Vue d’ensemble des marchés mondiaux: les valeurs financières se ressaisissent
Les actions mondiales ont progressé en avril avec un gain de 1,4% sur le mois, exprimé en devise locale, portant ainsi leur avancée depuis le début de l’année à 8,7%.
Cette forte performance est en partie le fruit d’un rebond des valeurs financières, les inquiétudes concernant une crise structurelle du secteur bancaire (qui avait ruiné les performances en mars) s’étant temporairement dissipées. En partie rassurés par des bénéfices des banques américaines plus solides que prévu, les investisseurs ont estimé que les troubles du secteur bancaire observés en mars ne faisaient pas peser de risque imminent de récession ou de crise. Les valeurs financières ont ainsi pu terminer le mois d’avril en hausse de 3,2%, reprenant une partie du repli de 7% enregistré le mois précédent.
Les actions du secteur de l’énergie se sont également bien comportées grâce à des bénéfices meilleurs que prévu. Selon Refinitiv, toutes les sociétés énergétiques du S&P qui ont publié leurs résultats du premier trimestre jusqu’à aujourd’hui ont fait mieux que les prévisions du consensus, même si la barre n’avait pas été placée bien haut.
Outre l’énergie et les banques, ce sont les actions des secteurs défensifs qui ont concentré la majorité des bénéfices au mois d’avril en raison des inquiétudes persistantes concernant l’état de l’économie mondiale. La santé, les biens de consommation de base et les services aux collectivités ont tous affiché des performances solides. À l’inverse, les secteurs plus cycliques tels la consommation discrétionnaire et les technologies ont fini le mois dans le rouge.
Sur le plan régional, l’Europe et le Japon ont enregistré certains des meilleurs résultats. Les actions américaines ont également progressé, même si les gains du S&P 500 n’ont reposé que sur une poignée d’actions à la pondération élevée. Selon les données de Bloomberg, seulement sept sociétés, dont Apple et Microsoft, sont à l’origine de plus de 80% de la progression de l’indice de référence américain depuis le début de l’année 2023.
Les marchés obligataires ont connu à nouveau un mois volatil que les obligations mondiales ont terminé, dans l’ensemble, sur une note de stabilité. Si l’écart de rendement entre les bons du Trésor à 2 et 10 ans s’est resserré tout au long du mois, la courbe reste plus inclinée qu’elle ne l’était au début de la crise bancaire. Le spread entre les bons du Trésor américain et les Bunds s’est quant à lui réduit à 110 pb, ce qui le place au niveau des fondamentaux.

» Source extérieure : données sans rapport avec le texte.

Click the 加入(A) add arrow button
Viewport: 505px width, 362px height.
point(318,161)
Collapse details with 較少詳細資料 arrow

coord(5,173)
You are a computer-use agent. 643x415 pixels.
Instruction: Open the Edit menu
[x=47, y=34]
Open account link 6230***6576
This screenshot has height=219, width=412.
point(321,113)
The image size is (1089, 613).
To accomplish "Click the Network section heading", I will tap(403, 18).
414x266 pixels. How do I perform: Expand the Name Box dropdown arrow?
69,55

La dette des marchés émergents s’est plutôt bien comportée grâce à des perspectives macroéconomiques assez solides. D’après nos modèles, les valorisations ont atteint leur niveau le plus élevé en 2 ans. Parallèlement, un regain d’optimisme vis-à-vis du secteur bancaire a soutenu les marchés des obligations à haut rendement, aussi bien en Europe qu’aux États-Unis.

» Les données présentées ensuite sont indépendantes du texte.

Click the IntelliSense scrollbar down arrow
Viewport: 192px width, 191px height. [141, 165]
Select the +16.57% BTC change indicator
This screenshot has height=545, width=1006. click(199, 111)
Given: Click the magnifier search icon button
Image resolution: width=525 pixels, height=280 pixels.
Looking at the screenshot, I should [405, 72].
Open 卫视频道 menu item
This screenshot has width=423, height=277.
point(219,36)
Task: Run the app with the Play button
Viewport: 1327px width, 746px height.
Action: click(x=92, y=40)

Ailleurs, les cours de l’or ont brièvement dépassé le seuil psychologique des 2 000 USD l’once, égalant un sommet vieux d’un an en raison de prévisions annonçant la fin proche du cycle de resserrement de la Fed et du statut de valeur refuge accordé au métal jaune. Le dollar a perdu du terrain (voir Fig. 5), ce coup de mou étant particulièrement marqué face aux devises européennes.